The LWDA conference is organized by and brings together the various special interest groups of the Gesellschaft für Informatik (German Computer Science Society) in this area. The program comprises of joint research sessions and keynotes as well as of workshops organized by each special interest group.

Further information can be found on the conference website: https://www.uni-mannheim.de/lwda-2018/.

Download the conference poster.

Photo credit: Data Mining Cup/prudsys AG
Mannheim Students Score Second Place at Data Mining Cup

The Data Mining Cup is an annual data mining competition for students from all over the world. Since 2014, students from Mannheim take part in the competition as an integral part of the Data Mining 2 lecture, held by Prof. Paulheim. In the course of the competition, the students have to solve a data mining task based on real e-commerce data.

This year, the data was provided by an online sports apparel retailer, and the task was to predict the sellout date for individual articles. Students had six weeks time to develop their solution. In the course of the lecture, they worked in different teams and had regular discussions about solution approaches and results.

One of the student teams from Mannheim qualified for the final round of the 10 best teams in May and was invited to present their solution Berlin at the prudsys personalization & pricing summit. In the final ranking, they scored second out of 197 solutions in total. Overall, teams from 148 universities from 47 countries took part in the 2018 data mining cup.
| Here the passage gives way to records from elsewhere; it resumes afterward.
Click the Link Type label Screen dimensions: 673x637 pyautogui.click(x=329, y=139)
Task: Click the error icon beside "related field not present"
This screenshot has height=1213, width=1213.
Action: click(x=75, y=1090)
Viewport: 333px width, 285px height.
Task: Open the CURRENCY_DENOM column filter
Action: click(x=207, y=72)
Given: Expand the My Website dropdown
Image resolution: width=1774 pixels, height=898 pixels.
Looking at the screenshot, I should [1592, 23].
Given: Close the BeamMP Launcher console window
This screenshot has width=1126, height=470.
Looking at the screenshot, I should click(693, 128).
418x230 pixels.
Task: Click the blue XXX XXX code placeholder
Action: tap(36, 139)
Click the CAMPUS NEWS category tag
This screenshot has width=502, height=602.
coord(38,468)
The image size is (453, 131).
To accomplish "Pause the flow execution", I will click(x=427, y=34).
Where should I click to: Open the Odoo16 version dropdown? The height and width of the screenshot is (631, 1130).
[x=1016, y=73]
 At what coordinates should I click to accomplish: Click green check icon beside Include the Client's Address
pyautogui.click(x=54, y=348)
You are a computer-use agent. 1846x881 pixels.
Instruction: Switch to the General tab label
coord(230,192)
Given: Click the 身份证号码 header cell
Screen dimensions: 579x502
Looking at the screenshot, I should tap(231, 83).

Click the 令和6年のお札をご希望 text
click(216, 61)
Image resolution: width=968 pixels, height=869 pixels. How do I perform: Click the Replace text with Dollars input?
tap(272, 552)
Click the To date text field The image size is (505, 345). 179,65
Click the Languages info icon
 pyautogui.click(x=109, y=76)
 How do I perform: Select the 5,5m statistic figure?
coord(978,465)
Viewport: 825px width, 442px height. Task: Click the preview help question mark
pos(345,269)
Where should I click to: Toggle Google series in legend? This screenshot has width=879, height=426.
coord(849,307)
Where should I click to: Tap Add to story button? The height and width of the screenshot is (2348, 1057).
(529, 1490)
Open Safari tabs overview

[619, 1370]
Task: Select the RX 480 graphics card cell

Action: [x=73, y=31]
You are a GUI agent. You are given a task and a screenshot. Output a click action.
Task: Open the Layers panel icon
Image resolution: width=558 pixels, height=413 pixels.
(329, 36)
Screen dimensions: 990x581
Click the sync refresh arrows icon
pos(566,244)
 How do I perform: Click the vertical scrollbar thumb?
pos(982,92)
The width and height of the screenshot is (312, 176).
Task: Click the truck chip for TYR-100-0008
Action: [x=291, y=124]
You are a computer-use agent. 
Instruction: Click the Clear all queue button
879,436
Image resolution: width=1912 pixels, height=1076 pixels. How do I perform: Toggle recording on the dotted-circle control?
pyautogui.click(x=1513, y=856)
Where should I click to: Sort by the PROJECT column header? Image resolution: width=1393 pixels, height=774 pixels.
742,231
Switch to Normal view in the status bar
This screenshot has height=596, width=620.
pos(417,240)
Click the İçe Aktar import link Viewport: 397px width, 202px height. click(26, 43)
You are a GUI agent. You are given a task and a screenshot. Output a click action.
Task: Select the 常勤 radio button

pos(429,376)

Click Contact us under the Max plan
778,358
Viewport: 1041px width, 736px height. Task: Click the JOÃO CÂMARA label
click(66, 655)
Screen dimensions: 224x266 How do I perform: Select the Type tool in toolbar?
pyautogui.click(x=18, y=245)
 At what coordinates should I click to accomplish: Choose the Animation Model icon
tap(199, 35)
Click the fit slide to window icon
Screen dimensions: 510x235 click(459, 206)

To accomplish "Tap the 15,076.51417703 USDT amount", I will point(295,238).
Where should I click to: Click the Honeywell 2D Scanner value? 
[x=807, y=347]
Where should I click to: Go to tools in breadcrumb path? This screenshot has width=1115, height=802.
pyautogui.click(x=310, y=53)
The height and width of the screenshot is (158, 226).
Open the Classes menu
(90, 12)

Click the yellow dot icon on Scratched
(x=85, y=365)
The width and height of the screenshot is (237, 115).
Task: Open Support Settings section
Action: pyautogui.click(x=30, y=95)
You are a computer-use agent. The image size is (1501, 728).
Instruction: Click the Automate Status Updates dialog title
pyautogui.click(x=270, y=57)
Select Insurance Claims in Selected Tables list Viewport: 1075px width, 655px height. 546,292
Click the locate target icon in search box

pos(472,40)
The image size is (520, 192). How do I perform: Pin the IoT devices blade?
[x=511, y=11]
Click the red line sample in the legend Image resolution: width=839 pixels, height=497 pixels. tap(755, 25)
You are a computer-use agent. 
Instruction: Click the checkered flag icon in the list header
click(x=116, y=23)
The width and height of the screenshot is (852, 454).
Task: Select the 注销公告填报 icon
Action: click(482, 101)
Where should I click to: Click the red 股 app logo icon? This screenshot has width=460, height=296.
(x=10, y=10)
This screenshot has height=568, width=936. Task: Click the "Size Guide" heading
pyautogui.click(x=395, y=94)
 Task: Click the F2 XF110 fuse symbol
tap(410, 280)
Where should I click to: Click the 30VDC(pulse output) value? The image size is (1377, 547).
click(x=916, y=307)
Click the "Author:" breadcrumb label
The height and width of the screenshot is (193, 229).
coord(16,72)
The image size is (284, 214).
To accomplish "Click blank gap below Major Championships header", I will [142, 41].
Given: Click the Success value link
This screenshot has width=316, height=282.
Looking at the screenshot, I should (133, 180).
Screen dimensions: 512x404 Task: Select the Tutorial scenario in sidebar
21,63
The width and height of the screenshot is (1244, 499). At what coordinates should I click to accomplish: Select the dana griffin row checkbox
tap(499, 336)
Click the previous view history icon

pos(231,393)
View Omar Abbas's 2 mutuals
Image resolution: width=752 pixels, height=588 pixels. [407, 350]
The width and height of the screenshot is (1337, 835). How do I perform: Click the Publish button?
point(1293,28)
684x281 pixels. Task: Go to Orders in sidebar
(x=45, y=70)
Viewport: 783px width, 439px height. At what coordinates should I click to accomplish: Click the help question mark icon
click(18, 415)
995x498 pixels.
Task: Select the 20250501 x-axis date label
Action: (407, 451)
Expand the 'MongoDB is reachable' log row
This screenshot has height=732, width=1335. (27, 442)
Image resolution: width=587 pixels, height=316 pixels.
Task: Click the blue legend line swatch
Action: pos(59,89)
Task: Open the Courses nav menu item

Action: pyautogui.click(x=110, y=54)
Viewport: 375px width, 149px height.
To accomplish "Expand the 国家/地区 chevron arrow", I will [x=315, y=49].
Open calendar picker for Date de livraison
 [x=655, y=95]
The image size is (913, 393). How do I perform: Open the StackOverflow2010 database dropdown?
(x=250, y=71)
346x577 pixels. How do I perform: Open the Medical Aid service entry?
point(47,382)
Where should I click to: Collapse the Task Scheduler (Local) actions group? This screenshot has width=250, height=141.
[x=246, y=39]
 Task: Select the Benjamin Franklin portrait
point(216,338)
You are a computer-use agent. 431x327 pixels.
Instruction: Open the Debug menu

The DWS group wants to congratulate the winning team:

Nele Ecker Thilo Habrich Andreea Iana Adrian Kochsiek Alexander Luetke Laurien Theresa Lummer Nils Richter Fabian Oliver Schmitt

Picture: Members of the winnig team in Berlin. Left to right: Nele Ecker, Laurien Lummer, Adrian Kochsiek, Alexander Lütke

JCDL 2018 - Vannevar Bush Best Paper Award

Our paper „Entity-Aspect Linking: Providing Fine-Grained Semantics of Entities in Context“ has recently won the Vannevar Bush best paper award at the 2018 Joint Conference on Digital Libraries (JCDL), the top conference in the field of digital libraries!

The work, coauthored by Federico Nanni, Simone Paolo Ponzetto and Laura Dietz, is part of a collaboration between the DWS group and the University of New Hampshire in the context of an Elite Post-Doc grant of the Baden-Württemberg Stiftung recently awarded from Laura.

Congratulations also to Myriam Traub, Thaer Samar, Jacco van Ossenbruggen and Lynda Hardman, who, with their work, share with us the 2018 best paper award!

Photo credit: Anna Logue
Papers accepted at ACL 2018

We have three papers to be presented at the 56th Annual Meeting of the Association for Computational Linguistics (ACL 2018), the premier international conference on Computational Linguistics and Natural Language Processing.

Two short papers prepared in collaboration with our colleagues from the University of Cambridge, the University of Hamburg and the University of Oslo have been accepted at the main conference track:

Goran Glavaš, Ivan Vulić: Explicit Retrofitting of Distributional Word Vectors. Dmitry Ustalov, Alexander Panchenko, Andrei Kutuzov, Chris Biemann, Simone Paolo Ponzetto: Unsupervised Semantic Frame Induction using Triclustering.

One paper has been accepted at the 3rd Workshop on Representation Learning for NLP (RepL4NLP) hosted by ACL 2018:

Samuel Broscheit: Learning Distributional Token Representations from Visual Features.